### Tasks to complete:
[a] Please translate this line from the judgment header into Spanish: "Advocate for Respondent : Mr. N. V. Gaware"
[b] Reproduce the judgment header from "Advocate for Appellant" up to and including "SMT.VIBHA KANKANWADI, J.", swapping "Appellant" for "Petitioner".
[c] According to the judgment header, which advocate appeared for the respondent?

### Provided text:

#####

Citation : 2021 Latest Caselaw 11623 Bom
Judgement Date : 24 August, 2021

Bombay High Court
Parashram Karbhari Autade ... vs Ranjana Nanasaheb Walunj on 24 August, 2021
Bench: V. V. Kankanwadi
               IN THE HIGH COURT OF JUDICATURE AT BOMBAY
                          BENCH AT AURANGABAD


                      SECOND APPEAL NO.510 OF 2019
                                  WITH
                   CIVIL APPLICATION NO.10659 OF 2019
                             IN SA/510/2019

                          PARASHRAM KARBHARI AUTADE
                              THROUGH GPA HOLDER
                         ASHISH SURESH @ SAVKAR DAUND
                                    VERSUS
                           RANJANA NANASAHEB WALUNJ

                                       .....
                    Advocate for Appellant : Mr. V. D. Salunke
                   Advocate for Respondent : Mr. N. V. Gaware
                                       .....

                                     CORAM :     SMT.VIBHA KANKANWADI, J.

#####

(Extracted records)
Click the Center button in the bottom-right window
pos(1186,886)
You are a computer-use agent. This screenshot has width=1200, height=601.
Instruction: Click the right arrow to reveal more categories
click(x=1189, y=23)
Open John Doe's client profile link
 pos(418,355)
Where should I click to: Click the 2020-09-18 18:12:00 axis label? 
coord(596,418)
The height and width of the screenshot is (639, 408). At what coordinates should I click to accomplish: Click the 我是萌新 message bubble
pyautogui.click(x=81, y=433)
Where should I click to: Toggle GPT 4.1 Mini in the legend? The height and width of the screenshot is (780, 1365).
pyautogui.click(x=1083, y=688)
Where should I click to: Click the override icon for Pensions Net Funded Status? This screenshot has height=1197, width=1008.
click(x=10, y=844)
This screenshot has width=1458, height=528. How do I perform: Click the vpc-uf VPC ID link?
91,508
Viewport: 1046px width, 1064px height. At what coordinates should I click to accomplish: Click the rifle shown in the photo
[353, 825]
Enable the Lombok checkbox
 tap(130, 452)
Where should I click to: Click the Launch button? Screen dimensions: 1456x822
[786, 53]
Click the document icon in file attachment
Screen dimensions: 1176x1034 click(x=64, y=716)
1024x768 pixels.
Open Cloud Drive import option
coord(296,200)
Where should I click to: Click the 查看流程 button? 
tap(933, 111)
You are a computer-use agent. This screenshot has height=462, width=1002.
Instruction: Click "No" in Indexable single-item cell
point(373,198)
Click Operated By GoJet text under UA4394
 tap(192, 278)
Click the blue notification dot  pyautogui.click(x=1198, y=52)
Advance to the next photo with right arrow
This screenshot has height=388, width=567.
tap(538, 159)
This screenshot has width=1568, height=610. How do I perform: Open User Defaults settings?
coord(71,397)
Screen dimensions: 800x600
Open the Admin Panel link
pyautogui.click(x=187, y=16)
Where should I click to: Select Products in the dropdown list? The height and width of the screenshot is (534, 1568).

#####

### Responses in order:
[a] Abogado de la parte recurrida: Sr. N. V. Gaware

[b]
Advocate for Petitioner : Mr. V. D. Salunke
                   Advocate for Respondent : Mr. N. V. Gaware
                                       .....

                                     CORAM :     SMT.VIBHA KANKANWADI, J.

[c] Mr. N. V. Gaware